Dr. Nova Riyanti Yusuf, SpKJ (psychiatrist) born in Palu, Central Sulawesi, was an Indonesian author. Nova often calls herself NoRiYu. Nova was a member of the House of Representatives as a representative of the Democratic Party for the 2009 - 2014 and 2014–2019 period. During her term as a representative, she initiated and supported the Mental Health Law (Undang-Undang Kesehatan Jiwa).
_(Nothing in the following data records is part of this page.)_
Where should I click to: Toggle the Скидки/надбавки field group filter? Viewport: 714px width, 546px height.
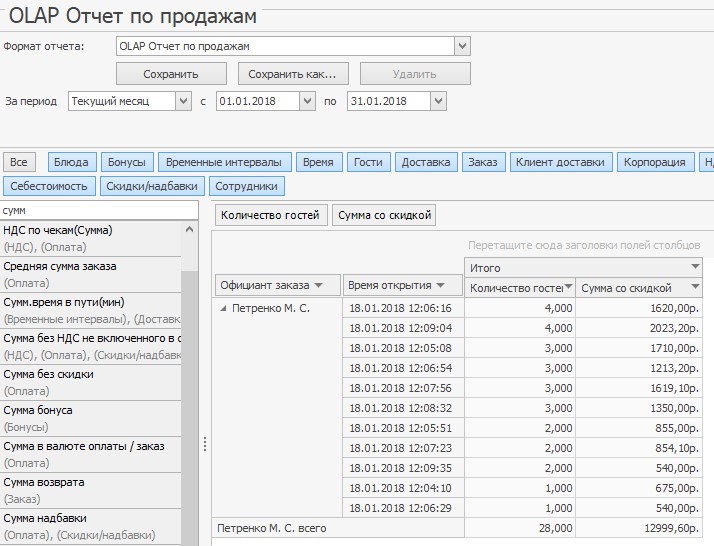pyautogui.click(x=153, y=186)
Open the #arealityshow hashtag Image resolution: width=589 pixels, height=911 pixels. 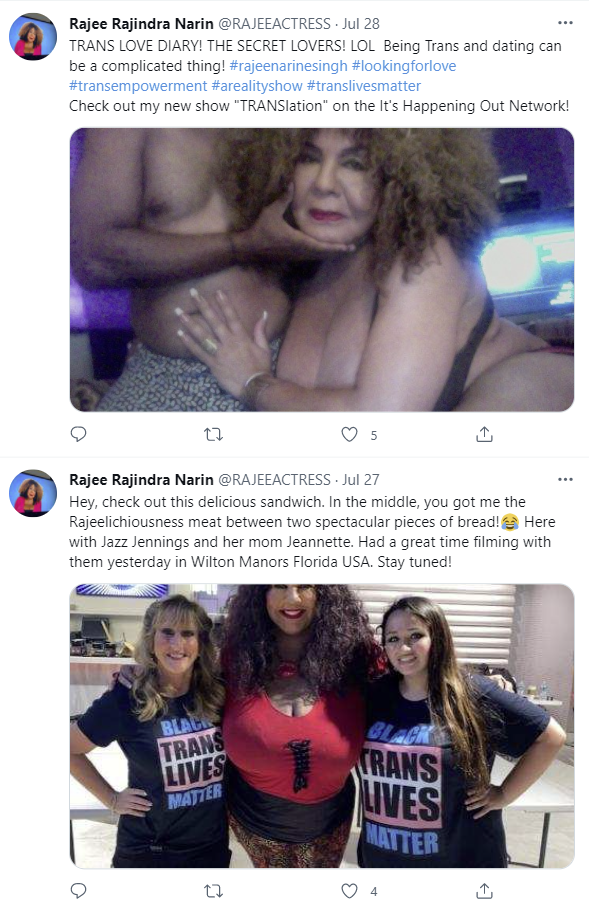coord(257,86)
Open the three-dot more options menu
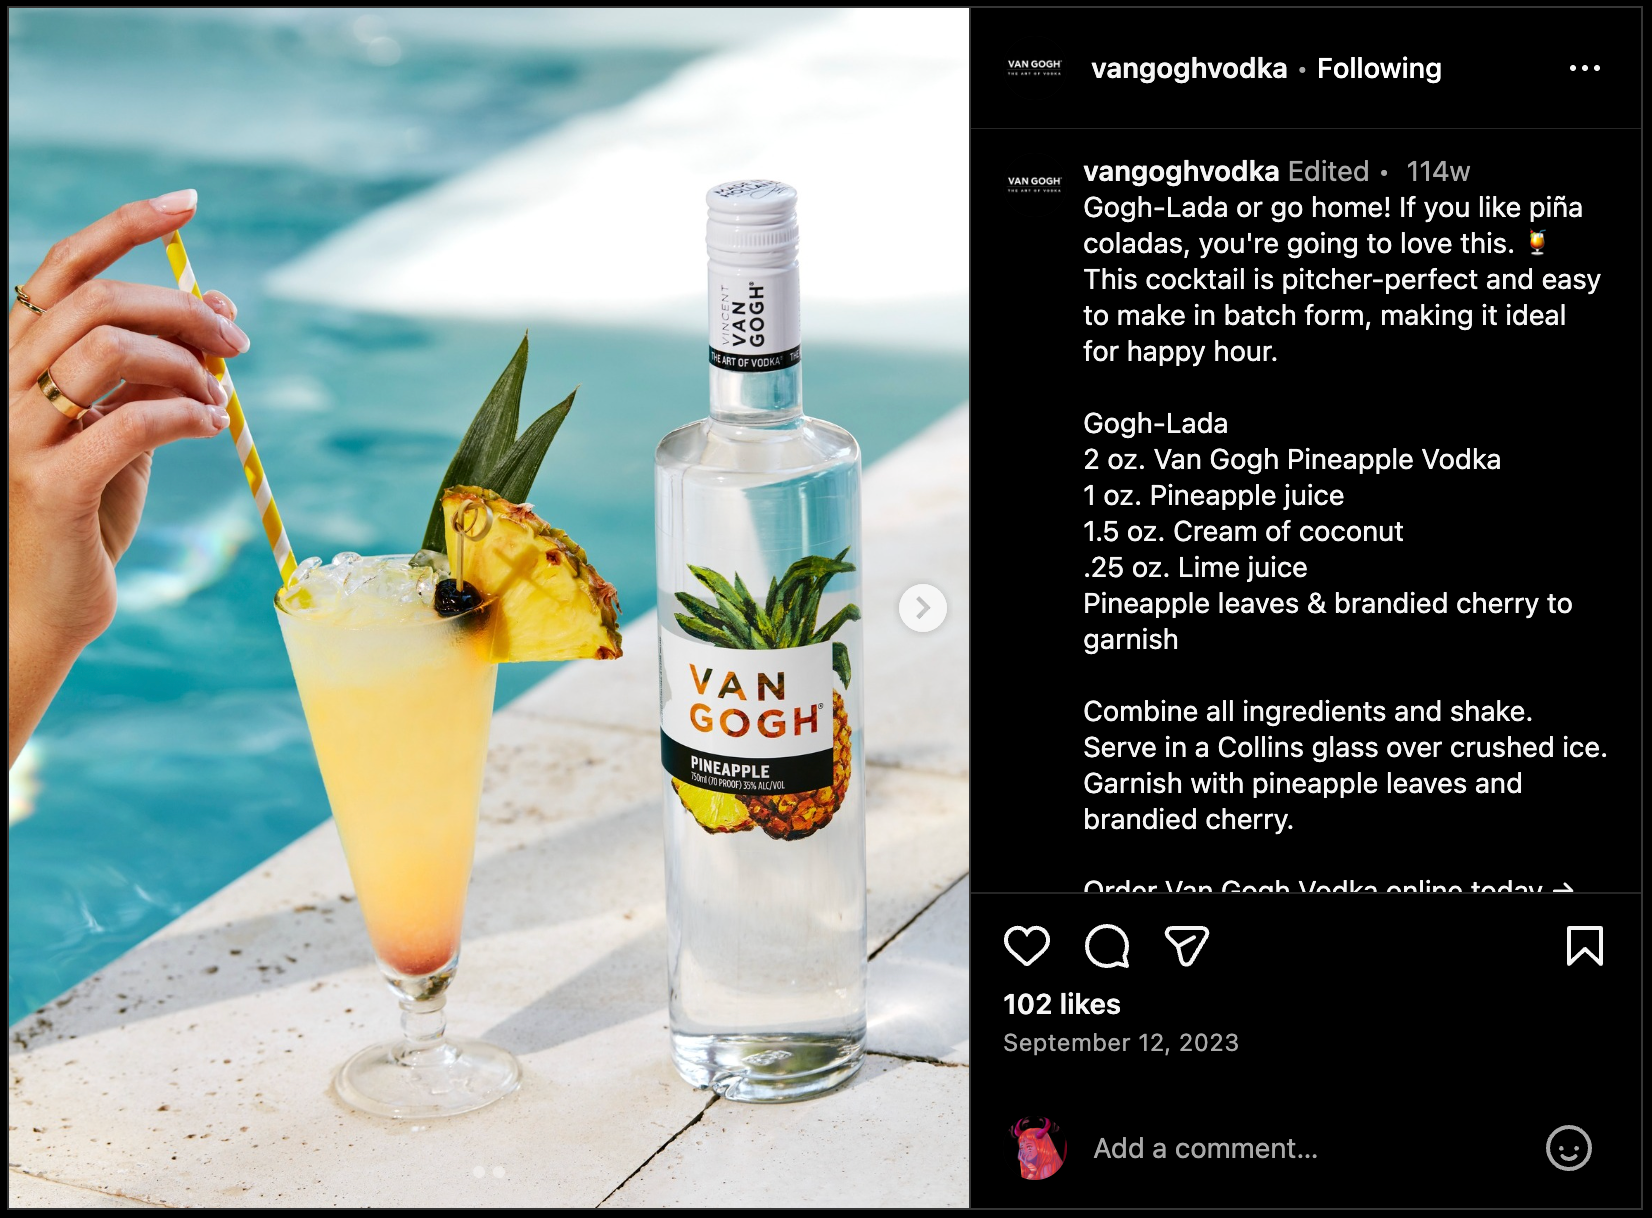Screen dimensions: 1652x1218 1584,68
The bill was passed into Law in 2014 (Law Number 18 Year 2014).

Education 
 TK Ora et Labora
 SD Ora et Labora
 SMP Al Azhar Pejaten
 SMA Tarakanita I
 The Writing School, Singapore
 Faculty of General Medicine, Trisakti University 
 Psychiatry Residency Program, Faculty of Medicine University of Indonesia 
 Research Fellow on Mental Health Implementation Research, Harvard Medical School, Department of Global Health & Social Medicine (2015)
 PhD from Public Health Faculty, University of Indonesia (2019)

Career 
In July 2019 Nova got a Doctorate in Public Health from the Faculty of Public Health of the University of Indonesia with a thesis entitled "Early Detection of Risk Factors for Adolescent Suicide Ideas in High School / Equivalent in DKI Jakarta".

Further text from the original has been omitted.